Wyjęłam z kieszeni spodni klucze , które zabrałam ze sobą , gdy wychodziłam z domu.
Yoongi odjechał dopiero wtedy , gdy zobaczył że już weszłam do środka.
Zdjęłam buty i powędrowałam do swojego pokoju.
Rzuciłam , dosłownie- rzuciłam telefon na łóżko , czego od razu pożałowałam.
Usłyszałam huk urządzenia o ściane ... Jak zawsze ... Nigdy nie mam cela...

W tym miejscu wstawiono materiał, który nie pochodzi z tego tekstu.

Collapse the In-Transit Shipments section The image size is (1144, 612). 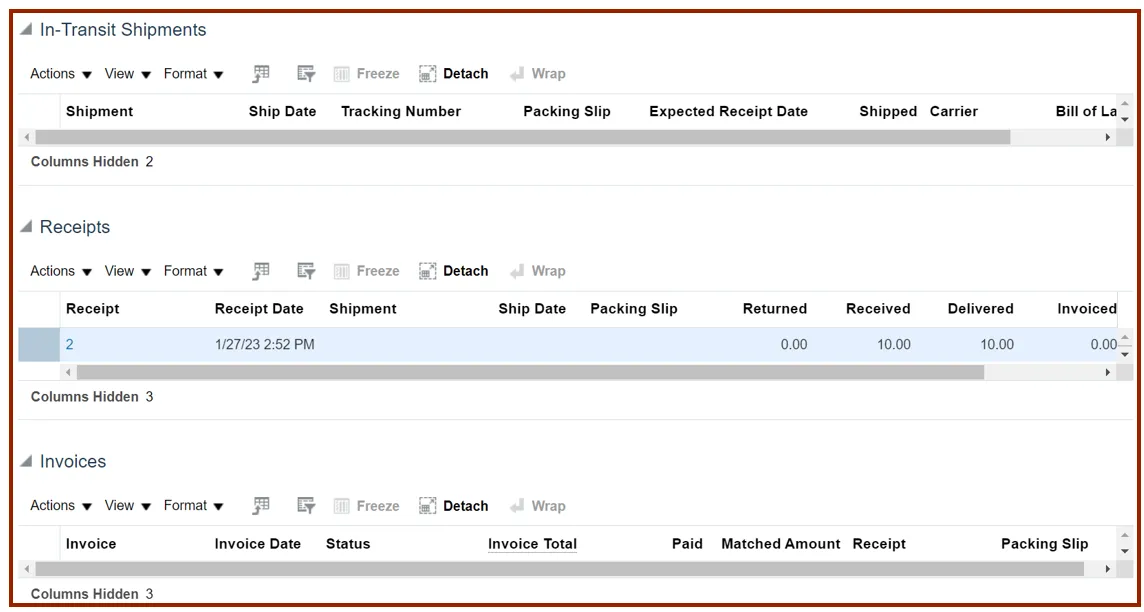[27, 30]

Szybko zjawiłam się przy telefonie. Obróciłam urządzenie w dłoniach , ekranem w moją stronę.
- Cholera ! - zdenerwowałam się na samą siebie , gdy zobaczyłam pęknięcia na szkle. - Welcome to my world. - westchnęłam.
Prawda jest taka , że chciało mi się płakać. Nie tylko z powodu telefonu , ale całej tej sytuacji.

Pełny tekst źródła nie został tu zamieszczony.